Each of the children displayed
their own artistic strategies, and each painting was original to its designer.
It was a wonderfully positive experience for all of them.
Not included in the kit, but included by the company for review were three
other complete lesson DVDs for sale on their site. These include: Volume 3:
Apple, Volume 4: Rabbit, and Volume 5: Field of Flowers. Volume 3: Apple begins
with setting the background of your canvas. He spends a good deal of time
mixing the colors, and applying them in a manner children should really enjoy.
Then he utilizes the apple sketch your child drew in DVD 2 as a side by side
example to your artist, and lightly sketches the apple onto the painted
background. From there, the paint is added, blending and shading as he proceeds
through the lesson. Your student will essentially reproduce the apple in paint
onto the canvas, learning the techniques needed to create the completed
project. I especially enjoyed watching him create the leaf at the top of the
apple. There is a movement Yarnell does to create it that, if mastered, should
be useful for other artistic endeavors in your child’s painting future. I also
liked the end section where he teaches the student how to create the white
light reflection that rounds out the apple. There is a heavy focus on blending
the apple on the canvas, and creating a life-like finished product.
Volume 4: Rabbit is probably my favorite of all the DVDs they sent. Your artist
will create a painting from a photograph of a rabbit set up, side by side with
the canvas. As I watched this video (as a mom without any real artistic talent),
I thought, I could probably do this! Jerry Yarnell’s videos are encouraging
because even those of us without any natural talent can actually create
something that’s lovely. Again, this is a step by step video that begins with
mixing paints, and setting the background. This time, your artist will add
leaves and grasses along the way. Once the background is set, he shows you how
to sketch the outline of the rabbit. Once that is completed, the student fills
in the inside, adding different colors along with shading and outlining
details. The camera returns to the palette throughout to show which colors he
mixes to create the various colors used for the rabbit. Towards the end he
shows you how to create the specific details and outlines to finely detail the
finished artwork. This DVD is 35 minutes. It is quite possible to break this
longer class into more than one lesson. I can also see this DVD utilized with
photos of different animals. The same principles apply, and can really be used
over and over.
Volume 5: Field of Flowers is exactly what it sounds like! The DVD begins with
Jerry Yarnell setting up the canvas and the palette. He sets up, side by side,
the photograph of the field of flowers found in a magazine (you can choose
whichever one you wish, or use his). He then shows your student different brush
techniques for painting the background in various greens. Because the kit comes
with several brushes, he really utilizes these in this DVD, and explains their
use and shows how to use them in the best way for this project. Then your
student will add the flowers with different colors as well as different
brushes. I really like the focus on brush techniques in this DVD. It is quite
versatile and has many uses beyond the field of flowers. He ends the 34 minute
DVD by demonstrating a specific splatter technique done with a toothbrush. This
adds a complementary finishing touch that nothing else could replicate.
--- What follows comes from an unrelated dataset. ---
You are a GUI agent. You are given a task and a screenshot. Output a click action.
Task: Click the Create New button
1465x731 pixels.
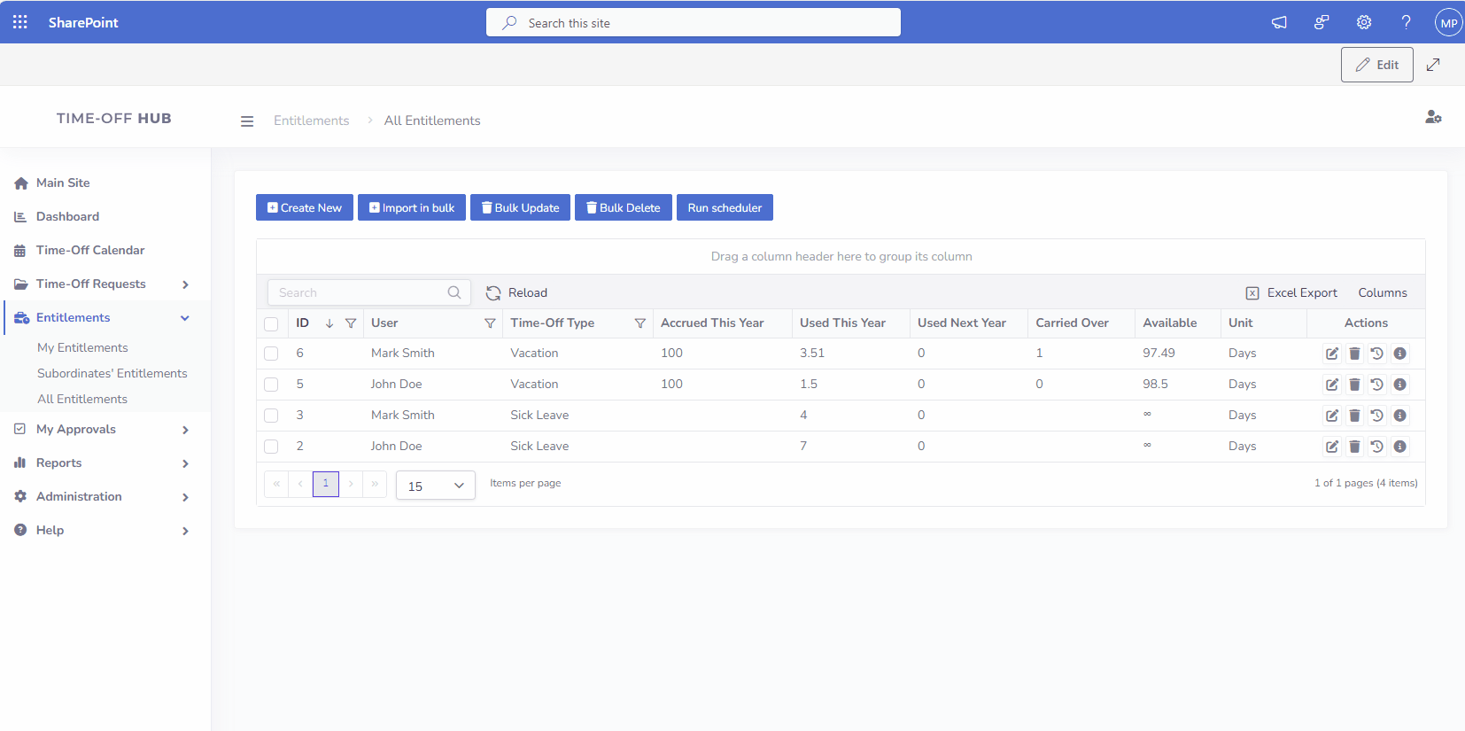[305, 208]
Paint This with Jerry Yarnell Fine Art Painting & Drawing Kit for Kids
retails for $149. The included DVDs, 1 and 2, along with the high quality art
supplies, are an excellent whole course that can be used repeatedly. There is
enough paint to replicate the lessons several times, expand upon them, and add
to them. While Jerry Yarnell demonstrates how to sketch an apple, the same
principles could certainly be used for other still life items. The same can be
said for the painting projects. The separate DVD lessons, sold separately for
$25 each, can follow a similar pattern. While watching the rabbit painting
project, I could imagine repeating it with each child’s favorite animal
photograph. Your student is only limited by their imagination. I appreciate the
genuine step by step instruction and careful demonstration by Jerry Yarnell. He
leaves nothing out so that even the most timid homeschooling parent will feel
comfortable using this resource with their children. This is highly
This beautiful girl is getting married very soon. We have had friends and family lovingly shower her with generous gifts to help her begin her life with her beloved. As her mama, it is overwhelming to me to see the love and kindness bestowed on this precious young woman - my firstborn. She has been blessed by two showers, from our church friends, and one from family. Both were amazing, and filled with love and blessing. How grateful we are for these people!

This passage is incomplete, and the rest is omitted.